Please tell us your top tips for success for children on GAPS
I would suggest getting the children involved in some of the food preparation. Perhaps get them involved in growing in the garden, farm visits or pick your own, having a range of colourful vegetables and making pancakes or breads in animal shapes for example.  Eating together as a family and all enjoying the food I would imagine would make the diet more exciting opposed to a chore.  If all else fails I would suggest trying to at least feed them some homemade stock daily and giving them a little of a multi-strain probiotic in a drink.  Once the gut starts to improve a little then food choices may be easier to change.

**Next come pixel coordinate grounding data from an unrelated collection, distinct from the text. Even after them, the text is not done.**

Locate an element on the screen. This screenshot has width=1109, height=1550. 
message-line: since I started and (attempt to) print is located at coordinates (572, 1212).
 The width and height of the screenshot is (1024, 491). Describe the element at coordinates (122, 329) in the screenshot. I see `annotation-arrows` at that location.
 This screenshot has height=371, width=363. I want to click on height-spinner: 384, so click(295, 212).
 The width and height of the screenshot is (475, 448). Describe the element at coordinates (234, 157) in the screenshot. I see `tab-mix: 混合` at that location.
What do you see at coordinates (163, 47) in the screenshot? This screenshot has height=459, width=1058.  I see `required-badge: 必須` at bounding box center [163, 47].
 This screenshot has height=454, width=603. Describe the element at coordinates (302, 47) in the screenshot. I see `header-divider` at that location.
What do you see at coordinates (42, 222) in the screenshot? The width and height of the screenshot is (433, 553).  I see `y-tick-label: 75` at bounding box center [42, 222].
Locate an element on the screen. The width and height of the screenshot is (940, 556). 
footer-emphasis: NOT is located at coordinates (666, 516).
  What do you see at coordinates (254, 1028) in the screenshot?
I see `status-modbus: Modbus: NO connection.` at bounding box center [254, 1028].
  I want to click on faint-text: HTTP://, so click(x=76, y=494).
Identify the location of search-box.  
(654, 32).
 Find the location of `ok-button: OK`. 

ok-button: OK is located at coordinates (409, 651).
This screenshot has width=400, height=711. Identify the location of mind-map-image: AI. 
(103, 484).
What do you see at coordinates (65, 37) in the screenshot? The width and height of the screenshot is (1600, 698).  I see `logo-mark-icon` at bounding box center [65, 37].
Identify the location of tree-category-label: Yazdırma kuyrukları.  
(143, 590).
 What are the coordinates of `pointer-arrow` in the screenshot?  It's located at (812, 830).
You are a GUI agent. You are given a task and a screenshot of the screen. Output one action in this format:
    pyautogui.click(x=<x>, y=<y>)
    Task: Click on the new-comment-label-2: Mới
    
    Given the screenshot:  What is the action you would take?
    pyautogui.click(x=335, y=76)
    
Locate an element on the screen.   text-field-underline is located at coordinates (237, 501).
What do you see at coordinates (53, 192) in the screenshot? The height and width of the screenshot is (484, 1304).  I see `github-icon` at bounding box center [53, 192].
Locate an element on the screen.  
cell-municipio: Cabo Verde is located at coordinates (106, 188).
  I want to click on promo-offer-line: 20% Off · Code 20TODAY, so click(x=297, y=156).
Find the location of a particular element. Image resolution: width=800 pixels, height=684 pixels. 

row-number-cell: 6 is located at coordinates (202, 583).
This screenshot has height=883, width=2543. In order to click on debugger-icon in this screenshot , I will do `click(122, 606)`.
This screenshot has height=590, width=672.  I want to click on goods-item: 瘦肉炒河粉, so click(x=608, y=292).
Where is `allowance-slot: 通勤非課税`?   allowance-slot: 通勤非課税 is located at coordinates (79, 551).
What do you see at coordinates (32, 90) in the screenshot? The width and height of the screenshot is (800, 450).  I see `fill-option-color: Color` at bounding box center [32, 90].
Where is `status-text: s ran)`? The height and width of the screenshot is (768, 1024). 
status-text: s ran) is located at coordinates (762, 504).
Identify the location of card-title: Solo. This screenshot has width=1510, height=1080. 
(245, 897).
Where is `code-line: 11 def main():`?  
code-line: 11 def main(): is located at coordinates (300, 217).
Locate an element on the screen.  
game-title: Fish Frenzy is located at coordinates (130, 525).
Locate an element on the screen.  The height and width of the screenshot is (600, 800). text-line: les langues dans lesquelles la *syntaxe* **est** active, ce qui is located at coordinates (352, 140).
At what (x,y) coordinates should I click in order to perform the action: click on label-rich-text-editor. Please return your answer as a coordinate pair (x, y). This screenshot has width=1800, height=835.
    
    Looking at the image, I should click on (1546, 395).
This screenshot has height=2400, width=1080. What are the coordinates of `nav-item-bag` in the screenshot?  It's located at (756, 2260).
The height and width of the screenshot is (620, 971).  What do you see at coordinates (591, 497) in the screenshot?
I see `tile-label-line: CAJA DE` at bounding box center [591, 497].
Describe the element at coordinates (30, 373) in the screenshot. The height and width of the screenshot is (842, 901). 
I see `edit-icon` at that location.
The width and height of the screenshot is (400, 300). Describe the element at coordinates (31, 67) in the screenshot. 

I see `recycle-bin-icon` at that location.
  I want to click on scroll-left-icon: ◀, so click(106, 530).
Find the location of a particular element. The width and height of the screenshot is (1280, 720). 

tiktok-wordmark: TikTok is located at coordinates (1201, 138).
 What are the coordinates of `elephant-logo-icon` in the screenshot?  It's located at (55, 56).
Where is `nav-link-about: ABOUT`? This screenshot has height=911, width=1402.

Any other pearls of wisdom, please share 🙂
To limit the risk of failure I would suggest you familiarise yourself with exactly what the diet entails before you embark on your journey.  I would advise you to research where you can buy organic supplies locally, buy or borrow equipment you may need and experiment with making staple foods.  I spoke with my local organic farm who agreed to save the bones of the pigs or lamb they slaughtered each Wednesday when I required them.  They were keen for me to utilise the bones that they currently have to pay to be discarded!  I arranged extra freezer space with several kind neighbours.  Borrowed extra kilner jars from a friend to bulk store homemade sauerkraut and fermented veg.  I borrowed an extra slow cooker and bought a meat cleaver so I was able to utilise larger bones and have an abundance of pre-prepared stock in the fridge.

I would also advice joining a local GAPS group or finding some like-minded people nearby to share recipes and meals with.  I had several friends experimenting with fermentation and one with a baby who was experiencing colic.  We would regularly get together to get excited about GAPS food which kept me motivated.

But most of all enjoy the new range of real foods and sense of wellbeing!